Sydney Wold, Reporter

Ever since the news of COVID-19 first broke, the release of a vaccine has been watched by billions of people awaiting the return to life pre-pandemic. Though vaccines usually take several years to go through several phases of approval, the Pfizer-BioNTech vaccine has been introduced to the United Kingdom, just a little over a year after COVID-19 was first recognized in Wuhan. The speedy progress of this vaccine has worried many, but emergency trials have shown that the Pfizer-BioNTech vaccine is not only safe, but highly effective.

The Pfizer-BioNTech vaccine is one of the quickest vaccines to be made in history. It was produced in a matter of months by American pharmaceutical titan, Pfizer, and German biotechnology company, BioNTech. According to the CDC, this vaccine is the first to be authorized for emergency and recommended by the FDA, but two other vaccines: Jannsen, and Astra-Zeneca vaccines are going through Phase 3 of approval. Phase 3 is when vaccines are put through large scale clinical trials.

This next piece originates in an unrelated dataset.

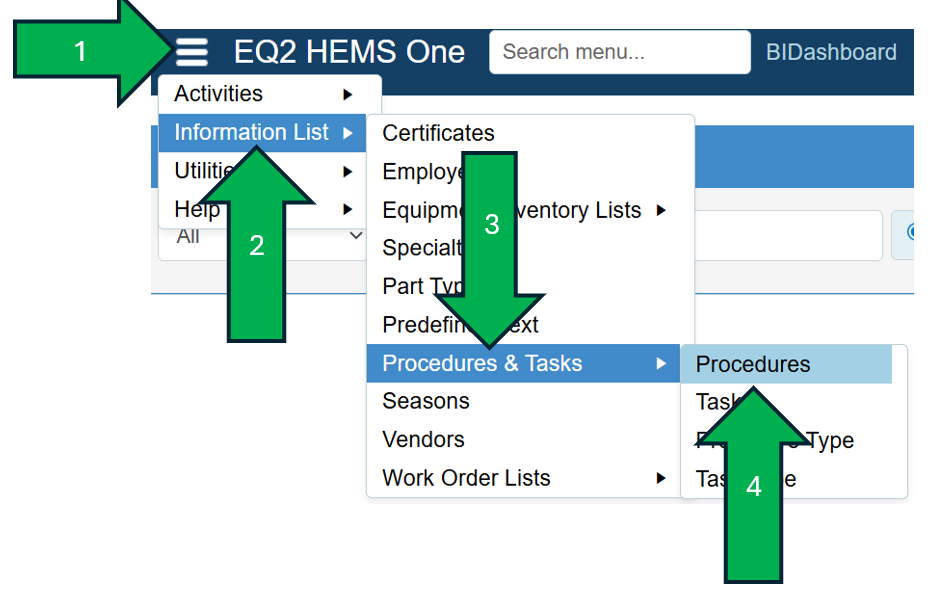The height and width of the screenshot is (601, 936).
Task: Open the BIDashboard link
Action: click(831, 52)
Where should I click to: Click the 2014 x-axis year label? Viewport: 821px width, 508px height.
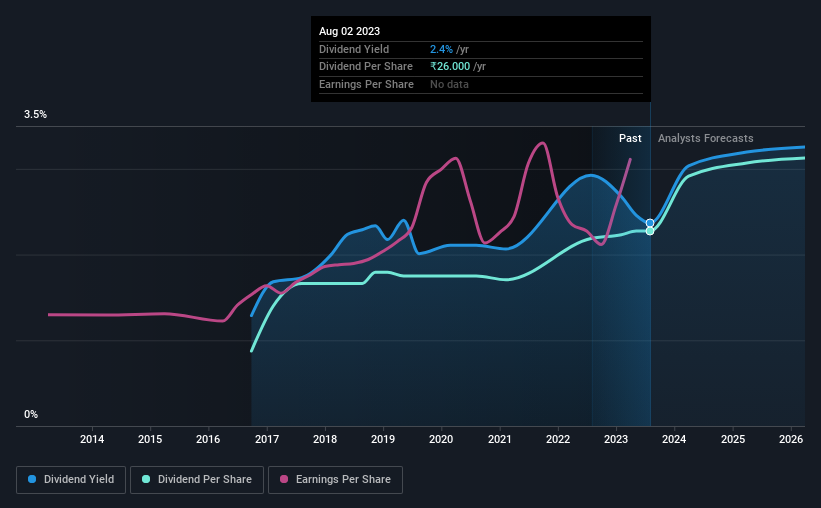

One would think that these vaccines would be in high demand, but there’s a substantial amount of people who plan on opting out. A September 17th Pew Research Center study found that “nearly as many (49%) say they definitely or probably would not get vaccinated at this time.” Two reasons for this sentiment, according to the same study, are “Concerns about side effects and uncertainty around the effectiveness of a vaccine.” These criticisms are valid, to an extent. It should be kept in mind this survey was administered before the first vaccine was authorized, so little was known about the side effects a vaccine could cause.

However, the Pfizer-BioNTech vaccine has gone through Phase 3 and the results were monumental. According to Pfizer’s official website, “Analysis of the data indicates a vaccine efficacy rate of 95% in participants without prior SARS-CoV-2 infection and also in participants with and without prior SARS-CoV-2 infection.” In the same statement, Pfizer estimates that 50 million of the vaccines will be produced by the end of 2020.

Side effect wise, symptoms such as “injection site pain, tiredness, headache, muscle pain, chills, joint pain, and fever,” were reported by the FDA. There’s also a chance of an allergic reaction, but the FDA states that this is, “a remote chance.” One rumor circulating the internet implicates the vaccine as causing Bell’s palsy, which causes temporary weakness or paralysis of facial muscles. The FDA found the rate at which Bell’s palsy occurred coincided with the general population and the main culprit, according to USA Today, is believed to be Herpes. The FDA will continue to monitor those vaccinated for large scale cases of Bell’s palsy.

On who will receive the vaccine, the FDA recommends the vaccine for those who are sixteen years and older. According to the AMA, healthcare workers and nursing home residents will be the first to receive the vaccine, then essential workers such as those in education, utilities, and corrections are projected to be next, along with adults with severe health conditions and those 65 years or older.

On December 18th, 2020, the Moderna vaccine was authorized for emergency use by the FDA. While the Pfizer-BioNTech vaccine has been authorized for use in Americans sixteen years and older, the Moderna vaccine has been limited to those eighteen and up. Many of the side effects are the same as the ones listed for the Pfizer-BioNTech vaccine, but one new side effect is the occurrence of, “swollen lymph nodes in the same arm as the injection.” Because this vaccine is even more recent than the Pzifer-BioNTech, little is known about its effects on the population at large.  As more comes out about potential COVID-19 vaccines, more progress will be made in the world’s battle against it.  The first administration of the COVID-19 vaccine in the United States occurred on the 14th of December. These are trying times for the country and world at large, but as 2021 nears, the future is beginning to look brighter.